◆ Directions for this task
Please return only the lines from the one holding "[SpeedDialMenu] (1142, 2547)" through the one holding "AI tools for Billing", exactly as they appear in the records below, both ends included.

Provided records START

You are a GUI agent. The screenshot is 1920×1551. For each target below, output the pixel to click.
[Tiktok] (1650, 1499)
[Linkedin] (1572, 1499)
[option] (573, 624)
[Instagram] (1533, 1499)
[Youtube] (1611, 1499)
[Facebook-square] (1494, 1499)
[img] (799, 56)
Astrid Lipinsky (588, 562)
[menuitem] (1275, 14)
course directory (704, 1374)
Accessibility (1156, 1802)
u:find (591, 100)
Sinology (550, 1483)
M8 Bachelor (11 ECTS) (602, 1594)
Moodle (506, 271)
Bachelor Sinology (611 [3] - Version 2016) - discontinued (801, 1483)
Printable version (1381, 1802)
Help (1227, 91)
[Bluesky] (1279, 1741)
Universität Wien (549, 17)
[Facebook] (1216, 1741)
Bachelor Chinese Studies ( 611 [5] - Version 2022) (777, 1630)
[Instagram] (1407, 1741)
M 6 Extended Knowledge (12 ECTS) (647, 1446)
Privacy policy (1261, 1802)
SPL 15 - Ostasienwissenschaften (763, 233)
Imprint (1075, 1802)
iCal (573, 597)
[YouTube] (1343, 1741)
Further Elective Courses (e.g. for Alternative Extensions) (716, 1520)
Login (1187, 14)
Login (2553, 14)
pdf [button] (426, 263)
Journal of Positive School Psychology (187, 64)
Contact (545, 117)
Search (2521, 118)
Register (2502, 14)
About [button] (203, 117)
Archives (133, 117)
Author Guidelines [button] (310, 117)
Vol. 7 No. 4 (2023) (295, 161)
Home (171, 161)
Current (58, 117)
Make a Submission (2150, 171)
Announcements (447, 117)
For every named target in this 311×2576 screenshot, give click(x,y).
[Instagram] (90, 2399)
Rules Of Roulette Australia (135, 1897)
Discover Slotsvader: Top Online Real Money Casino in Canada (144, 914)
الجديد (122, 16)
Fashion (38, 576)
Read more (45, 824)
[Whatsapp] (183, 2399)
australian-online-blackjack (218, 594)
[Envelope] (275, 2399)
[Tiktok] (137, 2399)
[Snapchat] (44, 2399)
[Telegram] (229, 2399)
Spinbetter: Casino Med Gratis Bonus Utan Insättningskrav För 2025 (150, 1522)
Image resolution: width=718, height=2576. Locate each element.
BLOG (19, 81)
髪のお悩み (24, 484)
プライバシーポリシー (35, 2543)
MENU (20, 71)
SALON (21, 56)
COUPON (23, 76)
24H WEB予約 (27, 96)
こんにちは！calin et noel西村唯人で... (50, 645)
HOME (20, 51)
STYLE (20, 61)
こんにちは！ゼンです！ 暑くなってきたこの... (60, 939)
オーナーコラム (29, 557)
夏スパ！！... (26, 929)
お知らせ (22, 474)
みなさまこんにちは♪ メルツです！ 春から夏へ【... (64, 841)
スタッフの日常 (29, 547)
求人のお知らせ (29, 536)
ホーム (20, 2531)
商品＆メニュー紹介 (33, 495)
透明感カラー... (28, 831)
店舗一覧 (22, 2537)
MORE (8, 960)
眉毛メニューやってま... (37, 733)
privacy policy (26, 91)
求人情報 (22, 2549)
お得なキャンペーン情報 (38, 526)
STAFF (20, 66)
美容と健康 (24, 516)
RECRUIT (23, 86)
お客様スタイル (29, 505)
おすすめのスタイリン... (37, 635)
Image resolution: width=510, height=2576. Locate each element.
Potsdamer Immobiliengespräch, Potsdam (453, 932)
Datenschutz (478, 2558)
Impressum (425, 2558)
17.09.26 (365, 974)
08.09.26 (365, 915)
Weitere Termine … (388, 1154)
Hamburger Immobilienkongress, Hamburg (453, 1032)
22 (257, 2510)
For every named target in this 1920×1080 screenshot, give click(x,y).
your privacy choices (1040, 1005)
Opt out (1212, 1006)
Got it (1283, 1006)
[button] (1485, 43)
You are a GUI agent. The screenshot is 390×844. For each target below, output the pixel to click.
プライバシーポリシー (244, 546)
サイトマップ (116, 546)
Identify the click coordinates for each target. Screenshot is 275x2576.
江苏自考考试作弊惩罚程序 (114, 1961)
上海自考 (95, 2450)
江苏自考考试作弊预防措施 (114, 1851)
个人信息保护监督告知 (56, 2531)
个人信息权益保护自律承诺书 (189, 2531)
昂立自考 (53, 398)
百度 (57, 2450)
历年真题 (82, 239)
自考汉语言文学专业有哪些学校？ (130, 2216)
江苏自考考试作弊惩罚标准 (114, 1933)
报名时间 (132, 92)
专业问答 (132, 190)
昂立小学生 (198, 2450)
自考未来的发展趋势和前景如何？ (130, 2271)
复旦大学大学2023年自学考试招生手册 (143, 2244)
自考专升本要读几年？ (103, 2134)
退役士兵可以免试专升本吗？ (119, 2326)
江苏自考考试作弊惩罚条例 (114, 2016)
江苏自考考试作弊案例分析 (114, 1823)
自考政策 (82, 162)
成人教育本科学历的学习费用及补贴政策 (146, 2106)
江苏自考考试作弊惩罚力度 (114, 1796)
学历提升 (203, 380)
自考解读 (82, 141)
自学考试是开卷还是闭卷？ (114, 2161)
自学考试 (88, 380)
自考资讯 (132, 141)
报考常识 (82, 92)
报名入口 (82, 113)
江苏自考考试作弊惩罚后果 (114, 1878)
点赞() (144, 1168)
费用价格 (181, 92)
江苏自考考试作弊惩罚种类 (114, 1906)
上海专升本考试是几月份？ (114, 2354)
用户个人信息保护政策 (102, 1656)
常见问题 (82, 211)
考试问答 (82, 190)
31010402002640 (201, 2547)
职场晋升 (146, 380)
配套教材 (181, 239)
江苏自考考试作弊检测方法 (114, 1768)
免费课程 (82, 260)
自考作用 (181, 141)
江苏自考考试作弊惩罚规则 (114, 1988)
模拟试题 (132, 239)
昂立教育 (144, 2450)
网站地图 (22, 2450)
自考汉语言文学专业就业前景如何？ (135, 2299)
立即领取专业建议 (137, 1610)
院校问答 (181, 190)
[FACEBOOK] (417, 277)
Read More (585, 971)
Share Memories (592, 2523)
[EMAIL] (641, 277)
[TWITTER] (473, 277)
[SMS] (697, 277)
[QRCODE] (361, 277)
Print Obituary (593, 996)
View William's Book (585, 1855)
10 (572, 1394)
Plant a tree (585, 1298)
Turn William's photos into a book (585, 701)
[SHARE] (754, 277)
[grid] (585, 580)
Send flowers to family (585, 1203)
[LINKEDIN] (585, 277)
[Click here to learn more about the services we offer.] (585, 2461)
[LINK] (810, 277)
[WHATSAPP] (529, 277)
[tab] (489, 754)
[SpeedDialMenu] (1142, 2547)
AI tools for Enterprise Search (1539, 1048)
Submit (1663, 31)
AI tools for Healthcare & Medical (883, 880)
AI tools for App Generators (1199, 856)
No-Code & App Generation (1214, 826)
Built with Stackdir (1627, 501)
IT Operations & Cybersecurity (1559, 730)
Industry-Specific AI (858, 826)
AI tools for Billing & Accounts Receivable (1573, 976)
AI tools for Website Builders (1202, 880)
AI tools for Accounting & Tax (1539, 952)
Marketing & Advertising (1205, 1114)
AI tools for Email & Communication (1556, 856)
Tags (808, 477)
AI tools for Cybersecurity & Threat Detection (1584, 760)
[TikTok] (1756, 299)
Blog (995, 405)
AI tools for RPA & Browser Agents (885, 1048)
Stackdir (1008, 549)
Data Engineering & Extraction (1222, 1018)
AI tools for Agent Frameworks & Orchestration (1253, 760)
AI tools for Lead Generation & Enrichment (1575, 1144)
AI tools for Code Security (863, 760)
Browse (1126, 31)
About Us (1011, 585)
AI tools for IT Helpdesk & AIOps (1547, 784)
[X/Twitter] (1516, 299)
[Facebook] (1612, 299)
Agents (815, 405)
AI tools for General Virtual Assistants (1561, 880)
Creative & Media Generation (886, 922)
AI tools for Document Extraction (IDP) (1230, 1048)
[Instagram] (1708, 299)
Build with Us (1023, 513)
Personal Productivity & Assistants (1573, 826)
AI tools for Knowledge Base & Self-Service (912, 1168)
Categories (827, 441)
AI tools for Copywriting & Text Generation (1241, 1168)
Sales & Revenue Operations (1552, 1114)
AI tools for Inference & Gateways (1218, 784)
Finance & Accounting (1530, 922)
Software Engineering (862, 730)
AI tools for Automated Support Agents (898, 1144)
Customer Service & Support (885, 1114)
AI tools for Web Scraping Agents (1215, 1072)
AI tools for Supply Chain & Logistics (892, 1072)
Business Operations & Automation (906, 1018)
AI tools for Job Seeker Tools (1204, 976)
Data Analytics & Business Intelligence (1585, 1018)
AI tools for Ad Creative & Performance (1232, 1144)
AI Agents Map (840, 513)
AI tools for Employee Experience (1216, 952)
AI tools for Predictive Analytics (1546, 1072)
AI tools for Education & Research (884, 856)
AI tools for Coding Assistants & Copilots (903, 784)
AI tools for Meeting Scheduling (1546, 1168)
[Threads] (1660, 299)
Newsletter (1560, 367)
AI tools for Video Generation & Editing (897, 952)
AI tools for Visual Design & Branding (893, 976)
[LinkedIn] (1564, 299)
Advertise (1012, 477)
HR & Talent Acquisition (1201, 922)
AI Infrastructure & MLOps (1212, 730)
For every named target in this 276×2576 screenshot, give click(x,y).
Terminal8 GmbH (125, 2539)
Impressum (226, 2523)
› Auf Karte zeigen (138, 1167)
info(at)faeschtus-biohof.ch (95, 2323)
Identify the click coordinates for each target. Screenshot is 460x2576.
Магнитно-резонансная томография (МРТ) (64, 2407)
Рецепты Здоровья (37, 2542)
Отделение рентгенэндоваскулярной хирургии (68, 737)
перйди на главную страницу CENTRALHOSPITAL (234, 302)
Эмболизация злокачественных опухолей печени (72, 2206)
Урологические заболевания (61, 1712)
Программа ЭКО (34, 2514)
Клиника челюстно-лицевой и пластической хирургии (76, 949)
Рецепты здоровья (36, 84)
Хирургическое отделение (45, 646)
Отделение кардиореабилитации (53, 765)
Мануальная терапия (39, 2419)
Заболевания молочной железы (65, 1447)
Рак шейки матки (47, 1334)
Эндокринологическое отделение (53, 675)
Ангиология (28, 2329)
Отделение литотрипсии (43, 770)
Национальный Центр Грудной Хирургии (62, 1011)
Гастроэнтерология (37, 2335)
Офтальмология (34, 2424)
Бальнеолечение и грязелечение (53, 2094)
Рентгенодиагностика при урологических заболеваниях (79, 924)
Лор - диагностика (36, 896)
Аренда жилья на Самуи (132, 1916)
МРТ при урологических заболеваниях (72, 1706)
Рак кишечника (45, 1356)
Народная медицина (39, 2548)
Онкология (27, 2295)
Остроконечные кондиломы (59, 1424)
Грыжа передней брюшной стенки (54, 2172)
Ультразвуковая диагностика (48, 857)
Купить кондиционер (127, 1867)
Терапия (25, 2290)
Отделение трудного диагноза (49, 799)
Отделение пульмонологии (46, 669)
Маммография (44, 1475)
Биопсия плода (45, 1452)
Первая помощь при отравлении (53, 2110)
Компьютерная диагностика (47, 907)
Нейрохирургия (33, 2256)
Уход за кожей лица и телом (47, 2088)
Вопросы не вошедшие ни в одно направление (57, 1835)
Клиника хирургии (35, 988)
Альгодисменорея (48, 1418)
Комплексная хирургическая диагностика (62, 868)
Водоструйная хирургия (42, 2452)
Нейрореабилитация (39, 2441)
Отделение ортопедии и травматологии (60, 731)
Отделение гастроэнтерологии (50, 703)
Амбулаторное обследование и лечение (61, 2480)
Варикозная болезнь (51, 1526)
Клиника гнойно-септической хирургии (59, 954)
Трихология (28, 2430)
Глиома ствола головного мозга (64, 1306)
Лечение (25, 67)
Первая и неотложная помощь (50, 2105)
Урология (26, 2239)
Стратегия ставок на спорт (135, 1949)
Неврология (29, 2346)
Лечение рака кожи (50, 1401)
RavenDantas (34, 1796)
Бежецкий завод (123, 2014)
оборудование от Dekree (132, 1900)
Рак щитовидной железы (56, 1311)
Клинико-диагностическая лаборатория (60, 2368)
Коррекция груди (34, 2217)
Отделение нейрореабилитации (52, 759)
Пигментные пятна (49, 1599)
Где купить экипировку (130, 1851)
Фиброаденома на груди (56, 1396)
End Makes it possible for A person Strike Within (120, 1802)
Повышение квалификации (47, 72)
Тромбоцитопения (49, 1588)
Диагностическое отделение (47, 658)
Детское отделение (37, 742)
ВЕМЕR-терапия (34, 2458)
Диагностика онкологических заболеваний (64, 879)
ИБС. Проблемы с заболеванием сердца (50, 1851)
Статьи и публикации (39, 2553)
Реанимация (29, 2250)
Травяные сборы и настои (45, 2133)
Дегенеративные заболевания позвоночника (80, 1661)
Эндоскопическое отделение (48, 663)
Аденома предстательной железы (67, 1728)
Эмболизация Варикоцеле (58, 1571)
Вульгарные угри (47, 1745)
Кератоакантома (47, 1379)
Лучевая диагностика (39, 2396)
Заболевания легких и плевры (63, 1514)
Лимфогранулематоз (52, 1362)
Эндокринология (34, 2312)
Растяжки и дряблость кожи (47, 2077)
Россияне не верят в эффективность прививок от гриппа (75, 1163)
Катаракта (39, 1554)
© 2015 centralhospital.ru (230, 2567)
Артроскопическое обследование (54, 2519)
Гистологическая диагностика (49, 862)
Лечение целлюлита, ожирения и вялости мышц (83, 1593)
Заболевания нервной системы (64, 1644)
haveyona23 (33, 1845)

Provided records END

◆ Finished task
[SpeedDialMenu] (1142, 2547)
AI tools for Enterprise Search (1539, 1048)
Submit (1663, 31)
AI tools for Healthcare & Medical (883, 880)
AI tools for App Generators (1199, 856)
No-Code & App Generation (1214, 826)
Built with Stackdir (1627, 501)
IT Operations & Cybersecurity (1559, 730)
Industry-Specific AI (858, 826)
AI tools for Billing & Accounts Receivable (1573, 976)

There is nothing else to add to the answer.